### Task description
From the entries below, copy every line where the string "checkmark" appears.

### Recorded information
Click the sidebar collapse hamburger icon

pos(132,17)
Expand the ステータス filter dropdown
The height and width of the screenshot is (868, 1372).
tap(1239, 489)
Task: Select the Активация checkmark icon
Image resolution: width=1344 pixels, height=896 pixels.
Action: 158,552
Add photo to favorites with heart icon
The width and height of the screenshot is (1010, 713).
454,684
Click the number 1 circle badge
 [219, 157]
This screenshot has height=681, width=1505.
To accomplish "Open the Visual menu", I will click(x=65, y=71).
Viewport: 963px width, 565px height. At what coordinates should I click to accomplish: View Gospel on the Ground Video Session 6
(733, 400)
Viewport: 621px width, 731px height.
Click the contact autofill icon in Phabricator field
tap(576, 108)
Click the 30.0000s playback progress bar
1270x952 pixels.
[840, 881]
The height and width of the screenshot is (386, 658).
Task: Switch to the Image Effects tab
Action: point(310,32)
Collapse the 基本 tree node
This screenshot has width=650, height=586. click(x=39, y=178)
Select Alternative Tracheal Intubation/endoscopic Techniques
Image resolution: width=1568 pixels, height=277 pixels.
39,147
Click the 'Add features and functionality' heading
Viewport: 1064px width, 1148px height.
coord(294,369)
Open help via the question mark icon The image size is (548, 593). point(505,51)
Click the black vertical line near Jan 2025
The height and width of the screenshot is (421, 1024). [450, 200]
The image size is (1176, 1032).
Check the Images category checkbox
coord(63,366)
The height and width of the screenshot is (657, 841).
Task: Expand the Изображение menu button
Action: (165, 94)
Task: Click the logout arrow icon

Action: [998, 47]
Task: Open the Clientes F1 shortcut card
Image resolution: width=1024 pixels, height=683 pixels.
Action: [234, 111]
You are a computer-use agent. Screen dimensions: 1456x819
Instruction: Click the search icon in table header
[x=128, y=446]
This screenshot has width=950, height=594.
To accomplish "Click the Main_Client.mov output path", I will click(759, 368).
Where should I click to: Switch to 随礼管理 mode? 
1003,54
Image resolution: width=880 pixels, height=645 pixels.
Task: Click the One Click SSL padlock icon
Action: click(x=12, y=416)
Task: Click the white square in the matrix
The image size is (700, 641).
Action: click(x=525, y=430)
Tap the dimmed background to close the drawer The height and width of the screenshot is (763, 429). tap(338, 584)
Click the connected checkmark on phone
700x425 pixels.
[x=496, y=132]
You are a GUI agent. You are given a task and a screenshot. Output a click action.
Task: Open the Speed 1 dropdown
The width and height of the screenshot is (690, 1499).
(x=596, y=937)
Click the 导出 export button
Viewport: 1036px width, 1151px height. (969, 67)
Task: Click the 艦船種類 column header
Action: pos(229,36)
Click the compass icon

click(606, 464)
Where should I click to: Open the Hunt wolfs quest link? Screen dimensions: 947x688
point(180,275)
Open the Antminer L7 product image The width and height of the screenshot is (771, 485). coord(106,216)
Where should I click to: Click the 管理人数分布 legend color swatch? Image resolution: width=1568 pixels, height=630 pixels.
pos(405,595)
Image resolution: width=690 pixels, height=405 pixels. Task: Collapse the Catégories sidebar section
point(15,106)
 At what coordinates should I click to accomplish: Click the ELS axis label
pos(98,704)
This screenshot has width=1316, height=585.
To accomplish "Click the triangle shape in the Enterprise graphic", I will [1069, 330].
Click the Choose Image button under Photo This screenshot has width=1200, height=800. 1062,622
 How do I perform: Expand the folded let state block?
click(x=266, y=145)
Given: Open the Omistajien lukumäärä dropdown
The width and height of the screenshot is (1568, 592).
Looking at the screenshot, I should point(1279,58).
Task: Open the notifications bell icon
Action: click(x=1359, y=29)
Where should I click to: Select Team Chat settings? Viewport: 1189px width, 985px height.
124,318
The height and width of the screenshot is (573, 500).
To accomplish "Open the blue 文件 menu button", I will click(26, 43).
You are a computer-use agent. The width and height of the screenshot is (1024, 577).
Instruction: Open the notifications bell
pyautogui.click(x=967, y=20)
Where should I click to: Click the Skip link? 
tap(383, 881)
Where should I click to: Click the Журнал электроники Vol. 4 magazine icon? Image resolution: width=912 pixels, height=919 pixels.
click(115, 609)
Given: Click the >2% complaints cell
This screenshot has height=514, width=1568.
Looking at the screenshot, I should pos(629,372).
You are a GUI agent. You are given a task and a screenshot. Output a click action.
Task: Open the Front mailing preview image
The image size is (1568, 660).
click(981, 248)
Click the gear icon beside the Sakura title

### Exercise solution
Task: Select the Активация checkmark icon
Click the connected checkmark on phone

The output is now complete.